### [DATA LISTING]
==========

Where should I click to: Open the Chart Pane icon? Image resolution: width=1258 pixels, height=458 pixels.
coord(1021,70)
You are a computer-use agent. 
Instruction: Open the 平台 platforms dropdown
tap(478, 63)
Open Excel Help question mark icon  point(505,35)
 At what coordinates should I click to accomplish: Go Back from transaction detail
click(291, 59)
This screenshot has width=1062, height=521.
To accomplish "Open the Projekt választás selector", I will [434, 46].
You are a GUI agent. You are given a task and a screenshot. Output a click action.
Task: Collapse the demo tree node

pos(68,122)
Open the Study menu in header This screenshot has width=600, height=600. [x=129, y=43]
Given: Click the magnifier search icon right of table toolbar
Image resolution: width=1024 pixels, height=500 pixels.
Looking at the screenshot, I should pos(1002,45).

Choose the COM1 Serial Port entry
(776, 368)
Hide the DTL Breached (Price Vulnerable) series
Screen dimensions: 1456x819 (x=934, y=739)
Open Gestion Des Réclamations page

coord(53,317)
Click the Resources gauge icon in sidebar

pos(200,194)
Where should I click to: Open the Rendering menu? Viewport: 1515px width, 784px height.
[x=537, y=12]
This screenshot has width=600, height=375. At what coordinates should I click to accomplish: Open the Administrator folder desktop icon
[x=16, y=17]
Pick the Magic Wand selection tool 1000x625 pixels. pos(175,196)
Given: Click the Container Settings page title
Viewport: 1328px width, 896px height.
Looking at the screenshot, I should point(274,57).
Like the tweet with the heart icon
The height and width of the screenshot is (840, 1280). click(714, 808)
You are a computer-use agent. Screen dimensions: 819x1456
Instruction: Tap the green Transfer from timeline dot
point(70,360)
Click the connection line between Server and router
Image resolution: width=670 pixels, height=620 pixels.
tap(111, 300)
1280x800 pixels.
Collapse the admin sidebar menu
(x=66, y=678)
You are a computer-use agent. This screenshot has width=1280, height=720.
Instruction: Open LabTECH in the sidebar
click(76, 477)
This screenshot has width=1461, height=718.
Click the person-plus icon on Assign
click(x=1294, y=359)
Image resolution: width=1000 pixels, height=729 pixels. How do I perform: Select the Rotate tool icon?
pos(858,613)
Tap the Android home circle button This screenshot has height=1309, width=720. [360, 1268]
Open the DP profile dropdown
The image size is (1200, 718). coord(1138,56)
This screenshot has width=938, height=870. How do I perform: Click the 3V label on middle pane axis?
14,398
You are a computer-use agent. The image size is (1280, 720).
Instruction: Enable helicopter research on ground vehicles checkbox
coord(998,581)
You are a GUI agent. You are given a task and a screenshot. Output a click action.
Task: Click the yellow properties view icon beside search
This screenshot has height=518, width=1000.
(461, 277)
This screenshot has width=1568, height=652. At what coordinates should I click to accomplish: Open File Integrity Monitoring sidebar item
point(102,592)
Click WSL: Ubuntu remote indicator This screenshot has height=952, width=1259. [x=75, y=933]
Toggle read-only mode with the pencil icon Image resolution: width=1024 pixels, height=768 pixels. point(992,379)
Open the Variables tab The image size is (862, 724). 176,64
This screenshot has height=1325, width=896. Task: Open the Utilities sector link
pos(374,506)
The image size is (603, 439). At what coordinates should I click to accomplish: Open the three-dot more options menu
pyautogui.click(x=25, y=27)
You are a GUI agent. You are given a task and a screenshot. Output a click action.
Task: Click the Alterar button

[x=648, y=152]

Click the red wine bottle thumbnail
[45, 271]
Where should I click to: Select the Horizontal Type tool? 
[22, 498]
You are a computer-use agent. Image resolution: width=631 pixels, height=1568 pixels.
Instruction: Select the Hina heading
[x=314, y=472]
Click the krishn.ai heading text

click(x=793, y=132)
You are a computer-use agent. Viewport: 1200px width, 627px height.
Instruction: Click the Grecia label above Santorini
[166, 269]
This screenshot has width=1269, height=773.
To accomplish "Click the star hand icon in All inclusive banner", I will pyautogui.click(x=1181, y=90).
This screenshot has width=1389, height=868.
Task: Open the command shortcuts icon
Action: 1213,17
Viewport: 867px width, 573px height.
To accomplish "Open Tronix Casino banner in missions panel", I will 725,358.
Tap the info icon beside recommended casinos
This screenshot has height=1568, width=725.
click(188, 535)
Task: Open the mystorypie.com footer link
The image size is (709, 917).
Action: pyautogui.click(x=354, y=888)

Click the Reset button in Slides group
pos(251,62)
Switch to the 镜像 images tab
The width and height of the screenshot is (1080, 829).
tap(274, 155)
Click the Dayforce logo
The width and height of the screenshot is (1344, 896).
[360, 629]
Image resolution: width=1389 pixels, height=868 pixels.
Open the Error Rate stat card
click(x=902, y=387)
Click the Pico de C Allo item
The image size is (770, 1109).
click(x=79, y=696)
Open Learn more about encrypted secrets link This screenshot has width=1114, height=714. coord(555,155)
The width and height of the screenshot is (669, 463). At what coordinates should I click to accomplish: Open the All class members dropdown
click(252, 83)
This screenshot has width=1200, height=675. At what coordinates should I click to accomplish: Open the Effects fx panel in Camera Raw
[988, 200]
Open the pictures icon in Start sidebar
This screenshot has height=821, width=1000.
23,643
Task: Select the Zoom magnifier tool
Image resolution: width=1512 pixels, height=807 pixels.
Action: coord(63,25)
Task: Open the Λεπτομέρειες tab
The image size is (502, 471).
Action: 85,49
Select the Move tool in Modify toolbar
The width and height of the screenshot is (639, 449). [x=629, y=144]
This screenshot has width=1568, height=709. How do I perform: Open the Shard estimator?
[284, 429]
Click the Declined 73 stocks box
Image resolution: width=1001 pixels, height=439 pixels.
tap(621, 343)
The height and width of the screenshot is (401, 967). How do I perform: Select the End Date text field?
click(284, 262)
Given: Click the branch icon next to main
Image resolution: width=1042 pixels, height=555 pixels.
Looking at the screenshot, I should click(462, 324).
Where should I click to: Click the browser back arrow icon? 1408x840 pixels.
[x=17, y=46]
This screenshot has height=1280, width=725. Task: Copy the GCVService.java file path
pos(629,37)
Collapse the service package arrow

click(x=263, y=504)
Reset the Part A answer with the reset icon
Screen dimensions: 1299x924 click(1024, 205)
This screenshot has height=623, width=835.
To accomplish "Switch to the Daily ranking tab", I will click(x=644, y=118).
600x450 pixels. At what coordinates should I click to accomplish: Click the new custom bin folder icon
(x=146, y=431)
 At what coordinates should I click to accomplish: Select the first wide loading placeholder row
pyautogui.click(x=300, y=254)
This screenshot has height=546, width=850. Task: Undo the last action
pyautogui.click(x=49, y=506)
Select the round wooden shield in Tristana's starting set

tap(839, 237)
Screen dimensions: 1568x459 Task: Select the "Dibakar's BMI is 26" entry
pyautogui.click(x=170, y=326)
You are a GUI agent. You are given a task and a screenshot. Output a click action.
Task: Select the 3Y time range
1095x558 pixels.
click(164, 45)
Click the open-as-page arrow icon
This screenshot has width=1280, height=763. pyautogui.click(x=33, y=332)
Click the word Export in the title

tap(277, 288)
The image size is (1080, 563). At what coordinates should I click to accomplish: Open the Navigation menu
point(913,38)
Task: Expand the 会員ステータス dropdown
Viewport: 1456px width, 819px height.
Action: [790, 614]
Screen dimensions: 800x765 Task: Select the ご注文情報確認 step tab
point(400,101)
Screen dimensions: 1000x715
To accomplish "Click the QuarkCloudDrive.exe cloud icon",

==========

From the first record to the last, print each one exactly.

Where should I click to: Open the Chart Pane icon? Image resolution: width=1258 pixels, height=458 pixels.
coord(1021,70)
You are a computer-use agent. 
Instruction: Open the 平台 platforms dropdown
tap(478, 63)
Open Excel Help question mark icon  point(505,35)
 At what coordinates should I click to accomplish: Go Back from transaction detail
click(291, 59)
This screenshot has width=1062, height=521.
To accomplish "Open the Projekt választás selector", I will [434, 46].
You are a GUI agent. You are given a task and a screenshot. Output a click action.
Task: Collapse the demo tree node

pos(68,122)
Open the Study menu in header This screenshot has width=600, height=600. [x=129, y=43]
Given: Click the magnifier search icon right of table toolbar
Image resolution: width=1024 pixels, height=500 pixels.
Looking at the screenshot, I should pos(1002,45).

Choose the COM1 Serial Port entry
(776, 368)
Hide the DTL Breached (Price Vulnerable) series
Screen dimensions: 1456x819 (x=934, y=739)
Open Gestion Des Réclamations page

coord(53,317)
Click the Resources gauge icon in sidebar

pos(200,194)
Where should I click to: Open the Rendering menu? Viewport: 1515px width, 784px height.
[x=537, y=12]
This screenshot has width=600, height=375. At what coordinates should I click to accomplish: Open the Administrator folder desktop icon
[x=16, y=17]
Pick the Magic Wand selection tool 1000x625 pixels. pos(175,196)
Given: Click the Container Settings page title
Viewport: 1328px width, 896px height.
Looking at the screenshot, I should point(274,57).
Like the tweet with the heart icon
The height and width of the screenshot is (840, 1280). click(714, 808)
You are a computer-use agent. Screen dimensions: 819x1456
Instruction: Tap the green Transfer from timeline dot
point(70,360)
Click the connection line between Server and router
Image resolution: width=670 pixels, height=620 pixels.
tap(111, 300)
1280x800 pixels.
Collapse the admin sidebar menu
(x=66, y=678)
You are a computer-use agent. This screenshot has width=1280, height=720.
Instruction: Open LabTECH in the sidebar
click(76, 477)
This screenshot has width=1461, height=718.
Click the person-plus icon on Assign
click(x=1294, y=359)
Image resolution: width=1000 pixels, height=729 pixels. How do I perform: Select the Rotate tool icon?
pos(858,613)
Tap the Android home circle button This screenshot has height=1309, width=720. [360, 1268]
Open the DP profile dropdown
The image size is (1200, 718). coord(1138,56)
This screenshot has width=938, height=870. How do I perform: Click the 3V label on middle pane axis?
14,398
You are a computer-use agent. The image size is (1280, 720).
Instruction: Enable helicopter research on ground vehicles checkbox
coord(998,581)
You are a GUI agent. You are given a task and a screenshot. Output a click action.
Task: Click the yellow properties view icon beside search
This screenshot has height=518, width=1000.
(461, 277)
This screenshot has width=1568, height=652. At what coordinates should I click to accomplish: Open File Integrity Monitoring sidebar item
point(102,592)
Click WSL: Ubuntu remote indicator This screenshot has height=952, width=1259. [x=75, y=933]
Toggle read-only mode with the pencil icon Image resolution: width=1024 pixels, height=768 pixels. point(992,379)
Open the Variables tab The image size is (862, 724). 176,64
This screenshot has height=1325, width=896. Task: Open the Utilities sector link
pos(374,506)
The image size is (603, 439). At what coordinates should I click to accomplish: Open the three-dot more options menu
pyautogui.click(x=25, y=27)
You are a GUI agent. You are given a task and a screenshot. Output a click action.
Task: Click the Alterar button

[x=648, y=152]

Click the red wine bottle thumbnail
[45, 271]
Where should I click to: Select the Horizontal Type tool? 
[22, 498]
You are a computer-use agent. Image resolution: width=631 pixels, height=1568 pixels.
Instruction: Select the Hina heading
[x=314, y=472]
Click the krishn.ai heading text

click(x=793, y=132)
You are a computer-use agent. Viewport: 1200px width, 627px height.
Instruction: Click the Grecia label above Santorini
[166, 269]
This screenshot has width=1269, height=773.
To accomplish "Click the star hand icon in All inclusive banner", I will pyautogui.click(x=1181, y=90).
This screenshot has width=1389, height=868.
Task: Open the command shortcuts icon
Action: 1213,17
Viewport: 867px width, 573px height.
To accomplish "Open Tronix Casino banner in missions panel", I will 725,358.
Tap the info icon beside recommended casinos
This screenshot has height=1568, width=725.
click(188, 535)
Task: Open the mystorypie.com footer link
The image size is (709, 917).
Action: pyautogui.click(x=354, y=888)

Click the Reset button in Slides group
pos(251,62)
Switch to the 镜像 images tab
The width and height of the screenshot is (1080, 829).
tap(274, 155)
Click the Dayforce logo
The width and height of the screenshot is (1344, 896).
[360, 629]
Image resolution: width=1389 pixels, height=868 pixels.
Open the Error Rate stat card
click(x=902, y=387)
Click the Pico de C Allo item
The image size is (770, 1109).
click(x=79, y=696)
Open Learn more about encrypted secrets link This screenshot has width=1114, height=714. coord(555,155)
The width and height of the screenshot is (669, 463). At what coordinates should I click to accomplish: Open the All class members dropdown
click(252, 83)
This screenshot has width=1200, height=675. At what coordinates should I click to accomplish: Open the Effects fx panel in Camera Raw
[988, 200]
Open the pictures icon in Start sidebar
This screenshot has height=821, width=1000.
23,643
Task: Select the Zoom magnifier tool
Image resolution: width=1512 pixels, height=807 pixels.
Action: coord(63,25)
Task: Open the Λεπτομέρειες tab
The image size is (502, 471).
Action: 85,49
Select the Move tool in Modify toolbar
The width and height of the screenshot is (639, 449). [x=629, y=144]
This screenshot has width=1568, height=709. How do I perform: Open the Shard estimator?
[284, 429]
Click the Declined 73 stocks box
Image resolution: width=1001 pixels, height=439 pixels.
tap(621, 343)
The height and width of the screenshot is (401, 967). How do I perform: Select the End Date text field?
click(284, 262)
Given: Click the branch icon next to main
Image resolution: width=1042 pixels, height=555 pixels.
Looking at the screenshot, I should click(462, 324).
Where should I click to: Click the browser back arrow icon? 1408x840 pixels.
[x=17, y=46]
This screenshot has height=1280, width=725. Task: Copy the GCVService.java file path
pos(629,37)
Collapse the service package arrow

click(x=263, y=504)
Reset the Part A answer with the reset icon
Screen dimensions: 1299x924 click(1024, 205)
This screenshot has height=623, width=835.
To accomplish "Switch to the Daily ranking tab", I will click(x=644, y=118).
600x450 pixels. At what coordinates should I click to accomplish: Click the new custom bin folder icon
(x=146, y=431)
 At what coordinates should I click to accomplish: Select the first wide loading placeholder row
pyautogui.click(x=300, y=254)
This screenshot has height=546, width=850. Task: Undo the last action
pyautogui.click(x=49, y=506)
Select the round wooden shield in Tristana's starting set

tap(839, 237)
Screen dimensions: 1568x459 Task: Select the "Dibakar's BMI is 26" entry
pyautogui.click(x=170, y=326)
You are a GUI agent. You are given a task and a screenshot. Output a click action.
Task: Select the 3Y time range
1095x558 pixels.
click(164, 45)
Click the open-as-page arrow icon
This screenshot has width=1280, height=763. pyautogui.click(x=33, y=332)
Click the word Export in the title

tap(277, 288)
The image size is (1080, 563). At what coordinates should I click to accomplish: Open the Navigation menu
point(913,38)
Task: Expand the 会員ステータス dropdown
Viewport: 1456px width, 819px height.
Action: [790, 614]
Screen dimensions: 800x765 Task: Select the ご注文情報確認 step tab
point(400,101)
Screen dimensions: 1000x715
To accomplish "Click the QuarkCloudDrive.exe cloud icon",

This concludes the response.